> [Aim of the exercise]:
Retype every line of the listing below word for word, leaving out the pictures.

(Screenshot and document pointing data)

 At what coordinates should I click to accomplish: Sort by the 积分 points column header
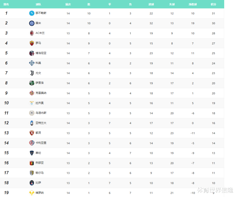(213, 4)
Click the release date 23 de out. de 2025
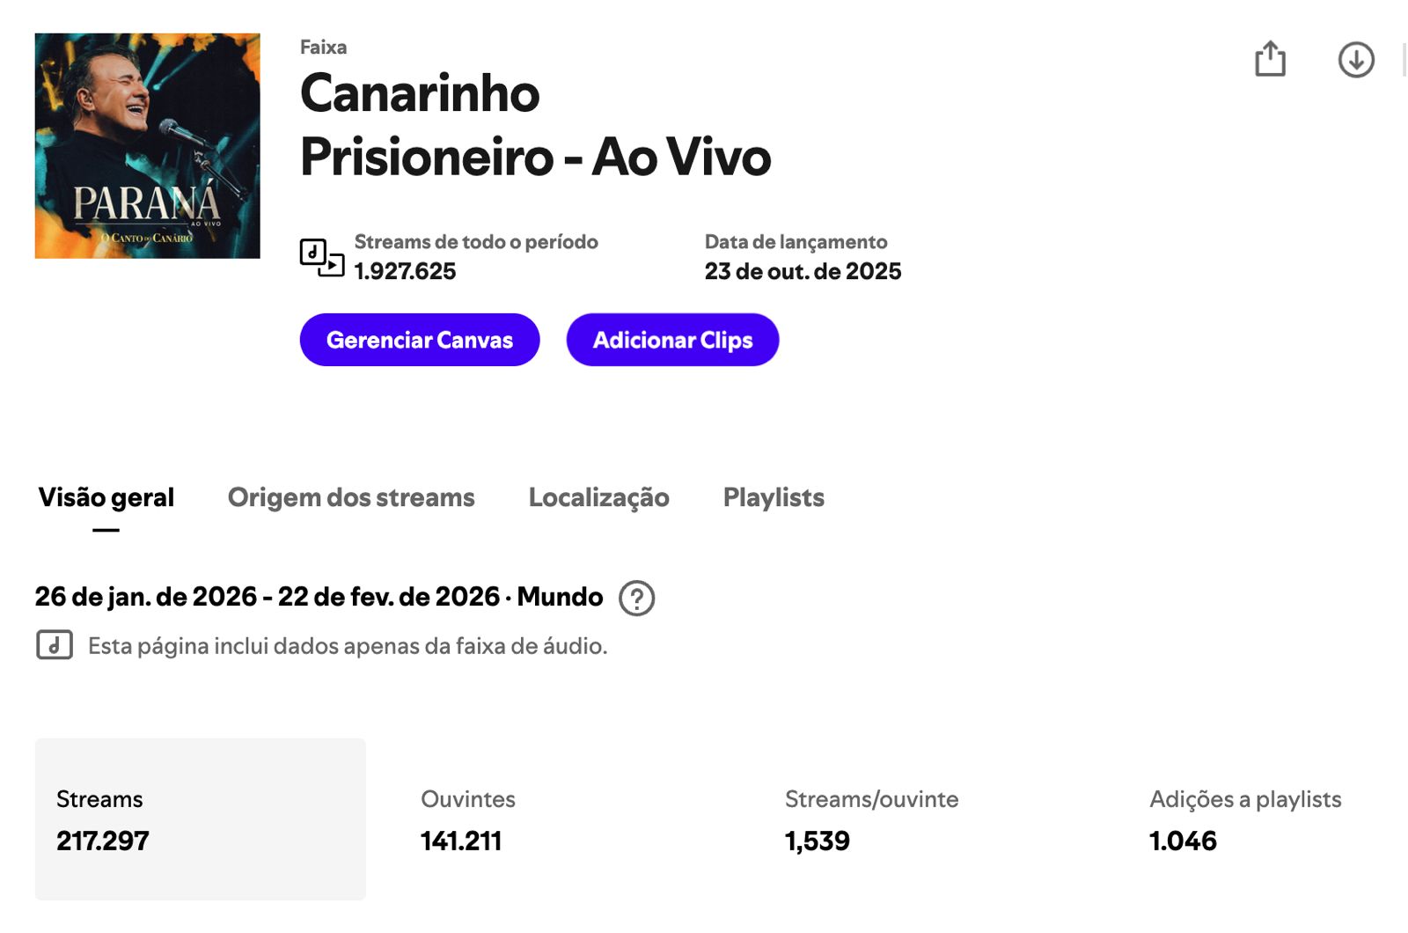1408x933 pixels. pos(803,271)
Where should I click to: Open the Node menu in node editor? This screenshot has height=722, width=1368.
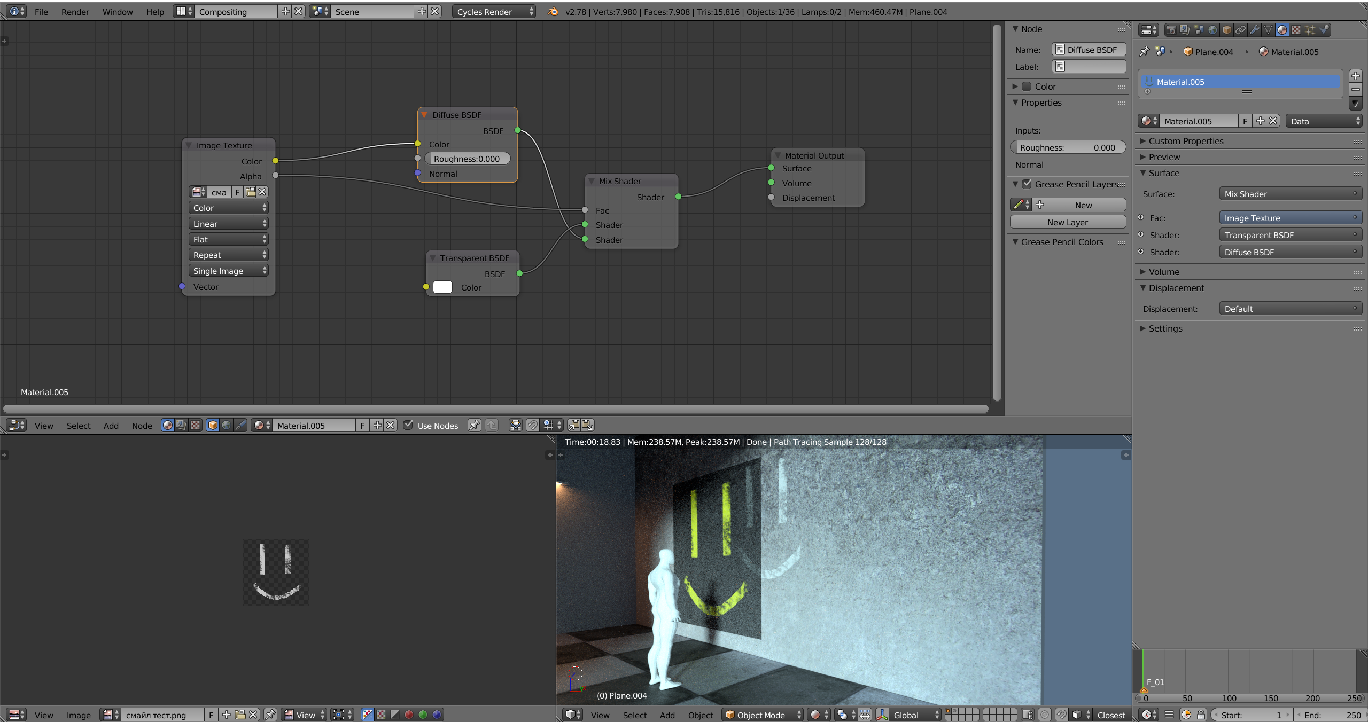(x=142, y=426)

> [In response]:
 At what coordinates should I click to accomplish: Sort by the 积分 points column header
(213, 4)
Click the release date 23 de out. de 2025
1408x933 pixels. pos(803,271)
Where should I click to: Open the Node menu in node editor? This screenshot has height=722, width=1368.
(x=142, y=426)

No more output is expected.